The best tires for getting in and out of mud and snow and general muck are tall narrow tires with an aggressive tread pattern. That is why farm tractors and military HMMWVs and FAVs and Jeeps etc. all have this kind of tire. Usually they are on a run flat rim as well so they still will get you out of a bad spot even if the tires have been shot up or like in my case the one time if the idiot PFC driver runs over a smoking hot piece of white phosphorus right as you pull up on a fighting position you just shot up. I even warned him as we pulled up "_don't drive over anything that is smoking_" because I knew the 81s has just Willy Peted the heck out of that hill right before we shot it up. We were able to get clear thanks to run flat rims in spite of his stupidity but anyway tall narrow aggressive tires if all your work is off road. If most of your work is on gravel or dirt roads than a decent all terrain four season tire is fine and won't get you stuck. If all your work is on paved roads then for your wallet sake use all season road tires.

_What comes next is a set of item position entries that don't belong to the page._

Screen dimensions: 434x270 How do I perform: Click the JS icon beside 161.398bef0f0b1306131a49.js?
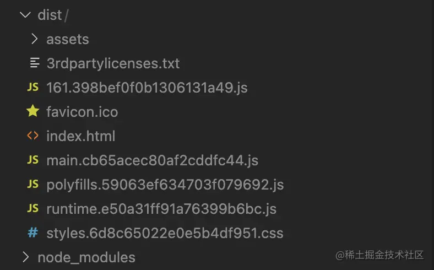coord(33,87)
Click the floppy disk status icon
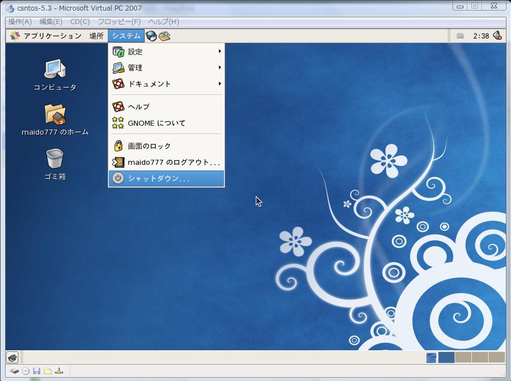Image resolution: width=511 pixels, height=381 pixels. (37, 371)
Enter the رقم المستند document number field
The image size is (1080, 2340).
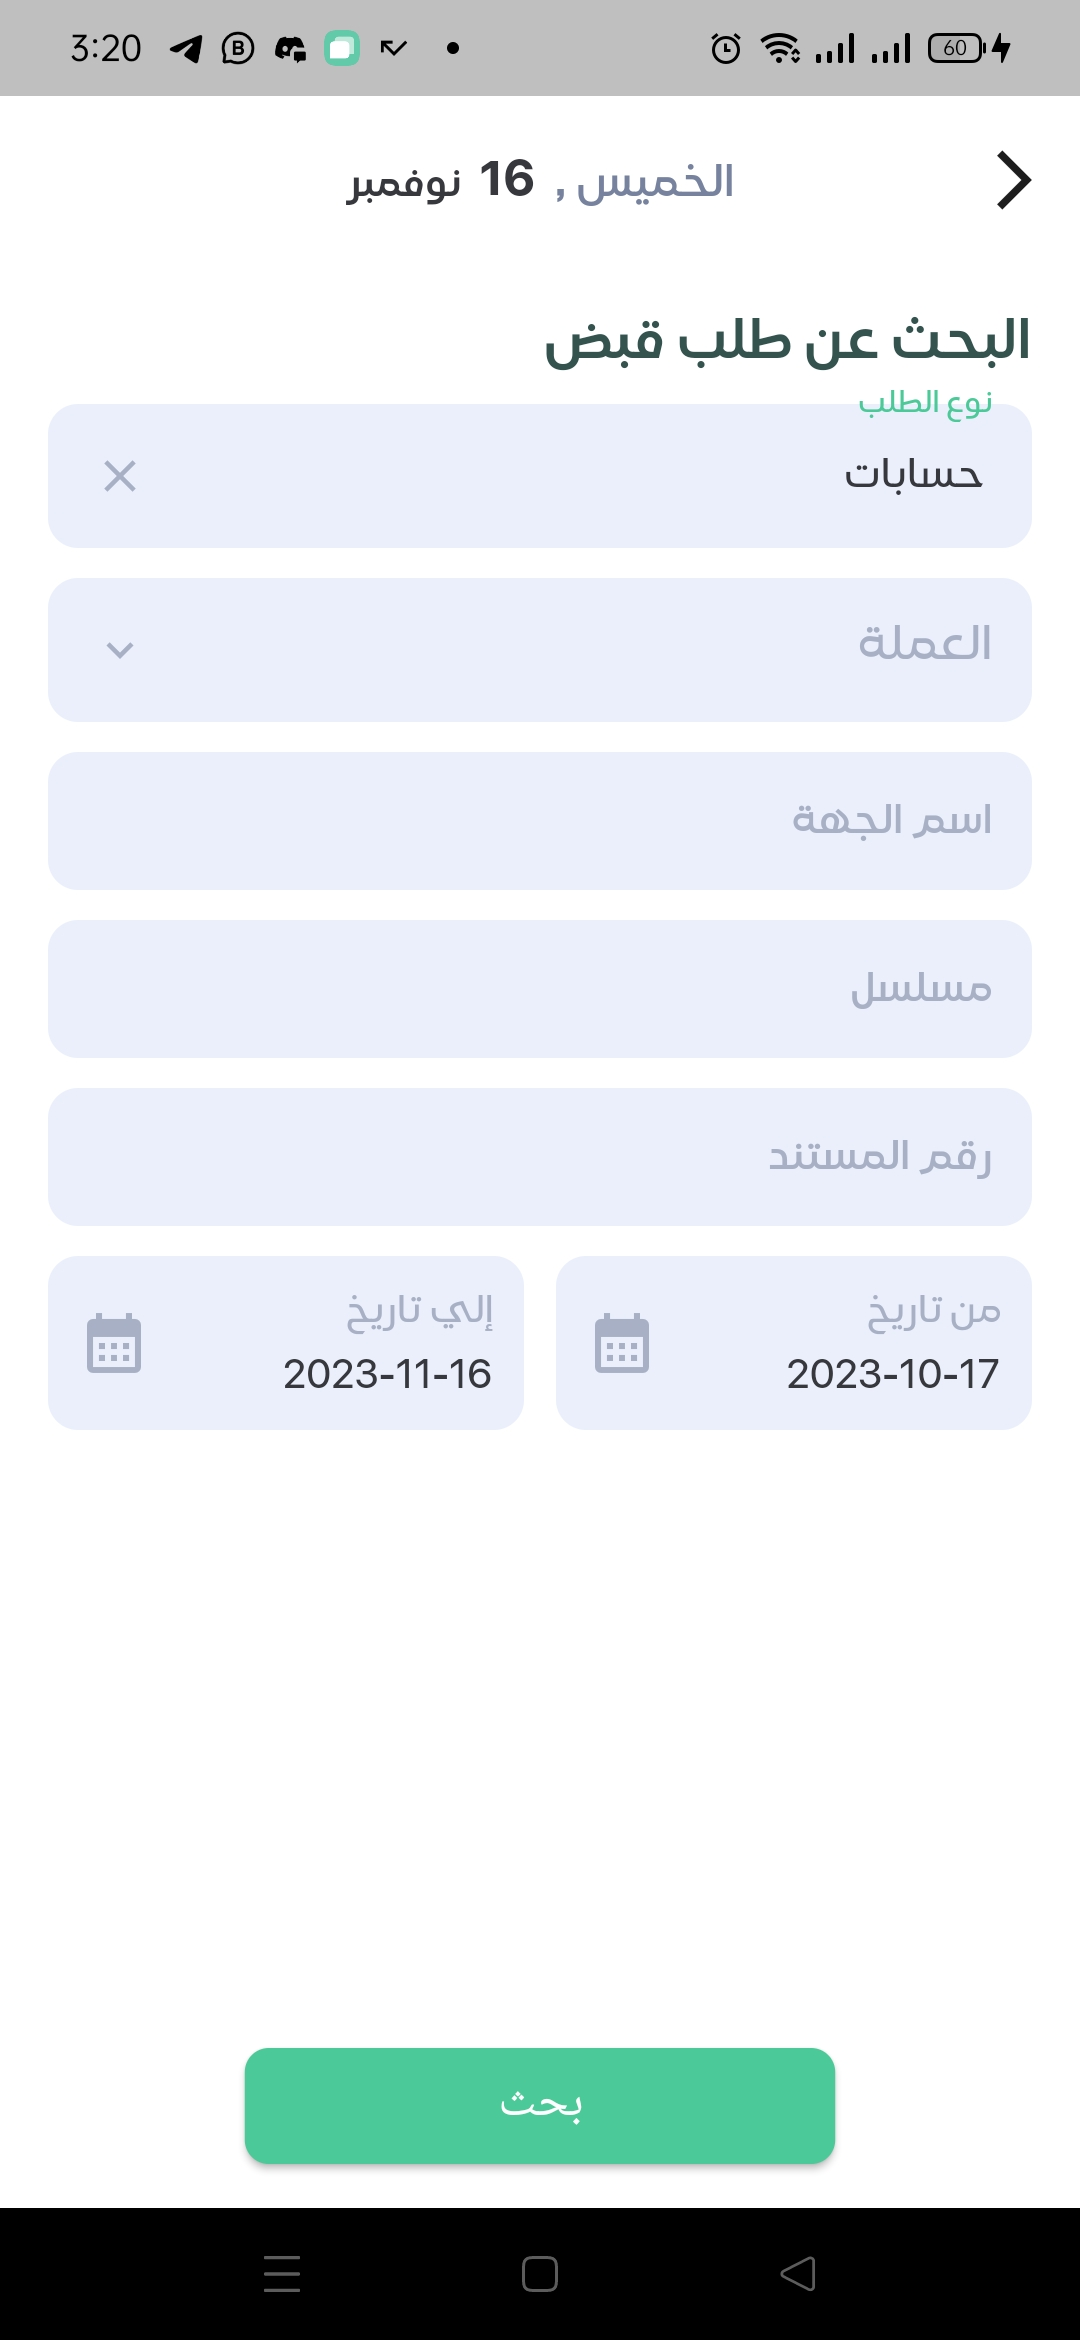tap(540, 1157)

Even in the military and working where I do up in the mountains now I have yet to see a lifted truck be anything more than annoying. I sure have seen a lot of them with their wide flat tires get stuck in the snow up here and I drive by with my old 1983 3/4 ton 4WD and my tall skinny tires and I just smile and wave. :smile:


----------



## tinyliny (Oct 31, 2009)

Tell it like it is, Andy!


----------



## horselovinguy (Oct 1, 2013)

So my pet peeve..
These jacked trucks at night and the headlights blinding in your "normal" height vehicles rear window forget head-on to you.._blinding in intensity._
Then those who insist on using off-road lights driving on roads... :twisted: :twisted:
_I feel better now, *thanks!! :lol:*_

:runninghorse2:...


----------



## Filou (Jan 16, 2014)

Around here we get the lowriders. Makes it easier to load the truck bed, but then again, you can't load too much in or it will sink further!


----------



## ACinATX (Sep 12, 2018)

I would like to resurrect this thread to ask a followup question. I bought a really nice book about trailers and trailering, and it said that trucks with a 4WD tend to be lifted up higher as well. It also said that this makes it harder to fit to a trailer, because it's harder to level the trailer and/or the overhang of the trailer could hit the tailgate of the truck (if it's a GN) when you're going over dips or otherwise changing street angles. Is this true?


----------



## AndyTheCornbread (Feb 3, 2019)

Yes, lifted trucks pose problems for goose neck trailers and for bumper pulls as well. You have to get a drop hitch or a taller trailer with a lifted bumper pull and with a goose neck your options are further limited because you can't drop the bed of the truck. Lifted trucks make no sense if you are doing any kind of actual ranch / farm / timber work with them.


----------



## ACinATX (Sep 12, 2018)

@AndyTheCornbread but is this also the case for trucks that are lifted up just because they have 4WD? Or am I wrong that trucks that have 4WD are going to sit higher? Somehow I got the impression that that would be a moderate lift, not "monster truck" height.


----------



## AndyTheCornbread (Feb 3, 2019)

Trucks that have 4WD aren't lifted by default, they are lifted more often after market or factory lifted than 2WD trucks because having a lifted 2WD is even dumber than lifting a 4WD but just the fact they have 4WD doesn't mean they sit any higher from the factory than their 2WD counter part unless they are ordered that way or somebody does it after they buy them. Manufacturers sometimes set their 4WD line trucks up higher for marketing reasons but there is not generally a mechanical reason to set them higher than a 2WD.


----------



## ACinATX (Sep 12, 2018)

Thank you! I had asked earlier about 4WD and pretty much everyone said to get it, but after reading that these trucks might sit higher and have problems with trailers I was concerned. I'm glad to know I was wrong to be worried.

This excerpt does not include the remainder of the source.